==== Text block ====
On 7/16/2020 4:29 AM, David Storrs wrote:
> tl;dr
> Can anyone recommend a data structure that is ordered and supports
> efficient reordering, insertion at arbitrary location, and deletion?
>
> Long form:
>
> I'm working on an operation-log reconciliation problem, where each
> operation is one of:
>
> File-Create P H
> File-Update P H
> File-Delete P H
> Folder-Create P
> Folder-Delete P
>
> P = path
> H = hash of the file (e.g. md5)
>
> Operation messages travel over the network, meaning that they could
> arrive out of order. (They could also be missed entirely, but that's
> a separate problem that I'm not working on yet.)
Shouldn't be a problem: "at-least-once" and "at-most-once" semantics
both are pretty easy. It's the "exactly-once" that is the problem.
Hopefully you have no need for that.
==== Given information ====
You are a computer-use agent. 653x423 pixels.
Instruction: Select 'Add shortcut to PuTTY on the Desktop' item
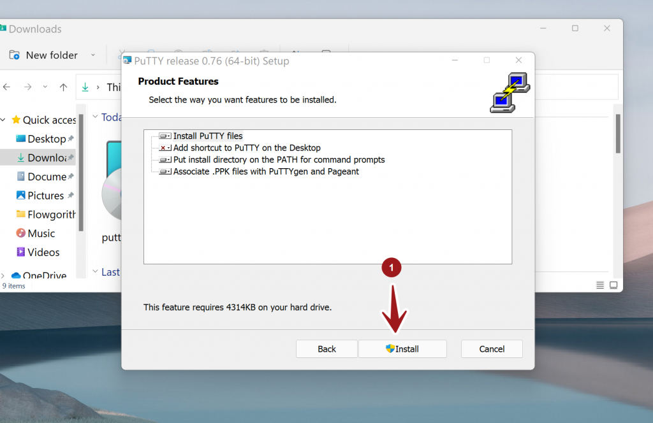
====
### Directions
Copy out the reply about ordering file operations, word for word from start to finish.

### Solution below
On 7/16/2020 4:29 AM, David Storrs wrote:
> tl;dr
> Can anyone recommend a data structure that is ordered and supports
> efficient reordering, insertion at arbitrary location, and deletion?
>
> Long form:
>
> I'm working on an operation-log reconciliation problem, where each
> operation is one of:
>
> File-Create P H
> File-Update P H
> File-Delete P H
> Folder-Create P
> Folder-Delete P
>
> P = path
> H = hash of the file (e.g. md5)
>
> Operation messages travel over the network, meaning that they could
> arrive out of order. (They could also be missed entirely, but that's
> a separate problem that I'm not working on yet.)
Shouldn't be a problem: "at-least-once" and "at-most-once" semantics
both are pretty easy. It's the "exactly-once" that is the problem.
Hopefully you have no need for that.